### Exercise directions
In the entries below, find the line with "You are a computer-use" and the line with "Instruction: Click the". Print those two and everything between them exactly, and nothing else.

### Data shown
────────────────────────────────────────

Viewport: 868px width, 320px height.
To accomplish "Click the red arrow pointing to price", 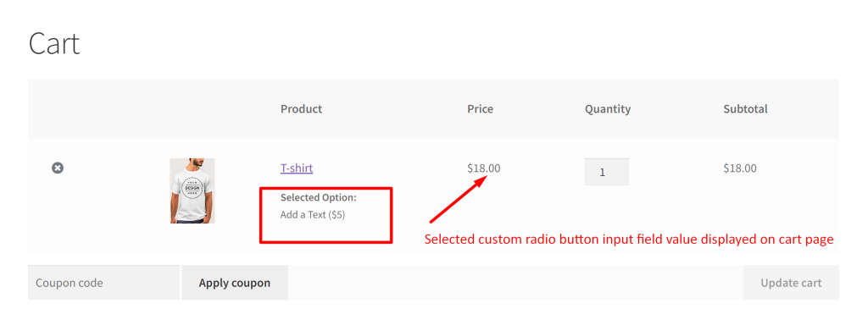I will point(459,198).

────────────────────────────────────────

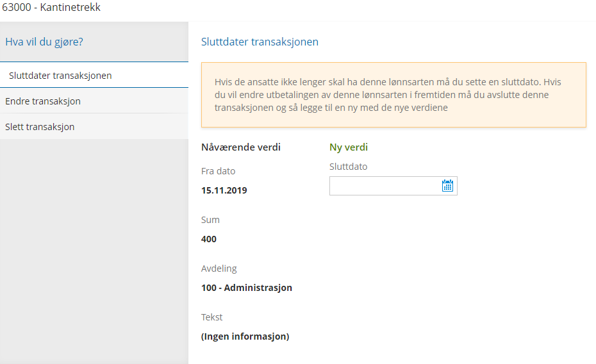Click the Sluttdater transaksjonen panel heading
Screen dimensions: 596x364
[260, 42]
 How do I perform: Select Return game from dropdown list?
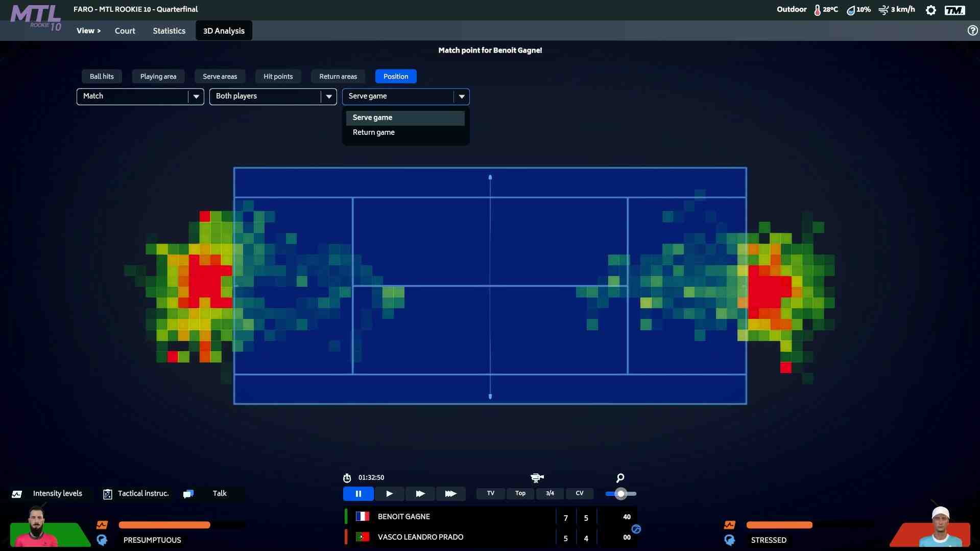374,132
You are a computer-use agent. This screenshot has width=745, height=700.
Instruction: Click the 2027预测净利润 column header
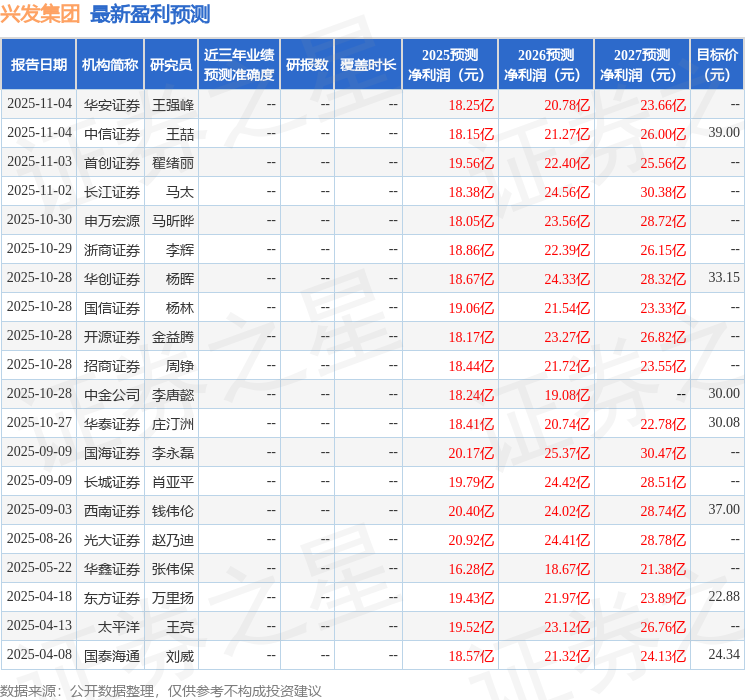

────────────────────────────────────────

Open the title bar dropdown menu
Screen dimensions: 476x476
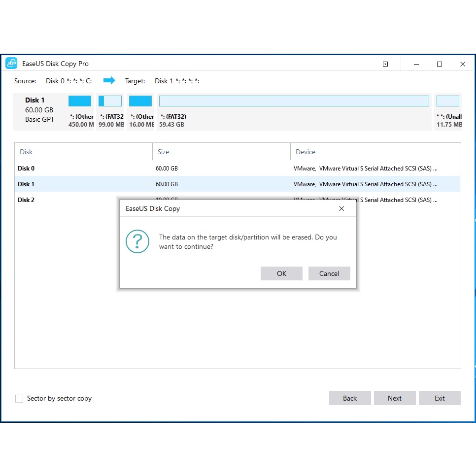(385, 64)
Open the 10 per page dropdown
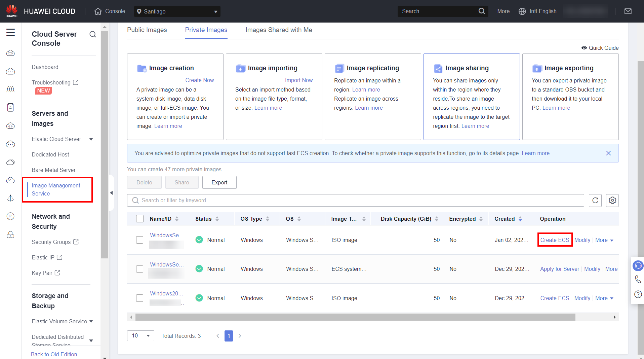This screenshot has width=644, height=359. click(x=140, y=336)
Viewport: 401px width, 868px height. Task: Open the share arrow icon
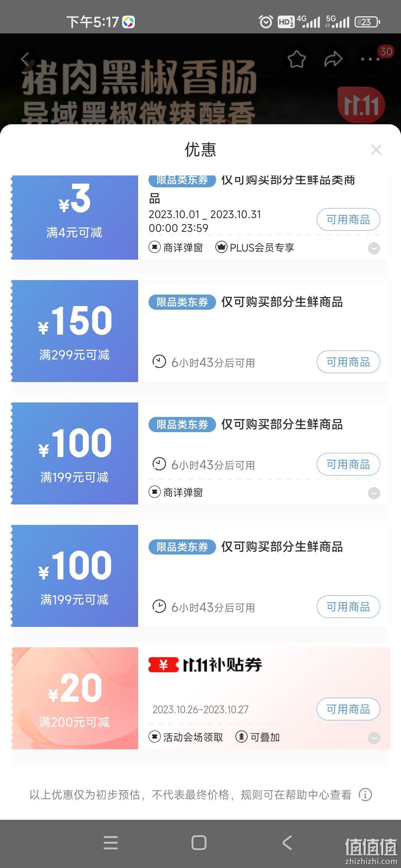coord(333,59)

────────────────────────────────────────

### Solution for this problem
You are a computer-use agent. This screenshot has width=745, height=700.
Instruction: Click the 2027预测净利润 column header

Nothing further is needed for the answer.